■ Selected text ■
┄┄┄┄┄┄┄┄┄┄

Coeliac disease (CD) is caused by intolerance to gluten, a common food protein. The disease affects approximately one million Europeans. There is strong evidence that CD is the result of aberrant T cell responses to gluten peptides bound to the disease predisposing Human Leukocyte Antigen (HLA-DQ) molecules. T cell recognition of many of these peptides is dependant on them being enzymatically modified in a way that promotes their binding to HLA-DQ. These results provide a rationale for the development of CD. In this project, the relative importance of the identified peptides will be determined, an in vivo effect of these peptides will be demonstrated, the feasibility of therapeutic intervention will be investigated, and reliable and easy-to-handle test systems for the detection of toxic gluten peptides in food products will be developed.
Quantify and characterise the adult and paediatric T cell responses directed at the gluten peptides identified. HLA-DQ/peptide tetramer staining, ELI-spot assays and intracellular IFN gamma staining will be exploited to establish the overall frequency of gluten specific T cells in coeliac mucosa and to assess the importance of T cell recognition of deamidated vs. non-deamidated gluten epitopes. This will provide new insights into the mechanisms of disease pathology and offer invaluable data for the optimal design of an assay to detect 'toxic' components of gluten.
Formal evidence that the T cell epitopes are associated with the toxicity of gluten will be provided by conducting peptide feeding trials in human coeliac volunteers. It is possible that oral challenge with pre-deamidated peptides will re-route the peptides into the pathways that normally ensure tolerance to food antigens. Therefore, we will investigate what effect feeding deamidated gluten peptides has on peptide specific T cells. This, and other therapeutic strategies unethical to explore in human volunteers, will be investigated in a humanised transgenic mouse model of CD. This work will provide a foundation for initiating human clinical trials investigating new methods to treat CD.

┄┄┄┄┄┄┄┄┄┄

■ What the exercise asks ■
Rewrite the coeliac disease project text between "Coeliac disease (CD)" and "will be developed.", inclusive, replacing each "peptides" with "fragments".

[Dataset entries]
┄┄┄┄┄┄┄┄┄┄

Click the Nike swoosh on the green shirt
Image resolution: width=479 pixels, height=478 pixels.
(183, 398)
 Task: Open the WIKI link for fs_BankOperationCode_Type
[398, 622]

┄┄┄┄┄┄┄┄┄┄

■ Output of the task ■
Coeliac disease (CD) is caused by intolerance to gluten, a common food protein. The disease affects approximately one million Europeans. There is strong evidence that CD is the result of aberrant T cell responses to gluten fragments bound to the disease predisposing Human Leukocyte Antigen (HLA-DQ) molecules. T cell recognition of many of these fragments is dependant on them being enzymatically modified in a way that promotes their binding to HLA-DQ. These results provide a rationale for the development of CD. In this project, the relative importance of the identified fragments will be determined, an in vivo effect of these fragments will be demonstrated, the feasibility of therapeutic intervention will be investigated, and reliable and easy-to-handle test systems for the detection of toxic gluten fragments in food products will be developed.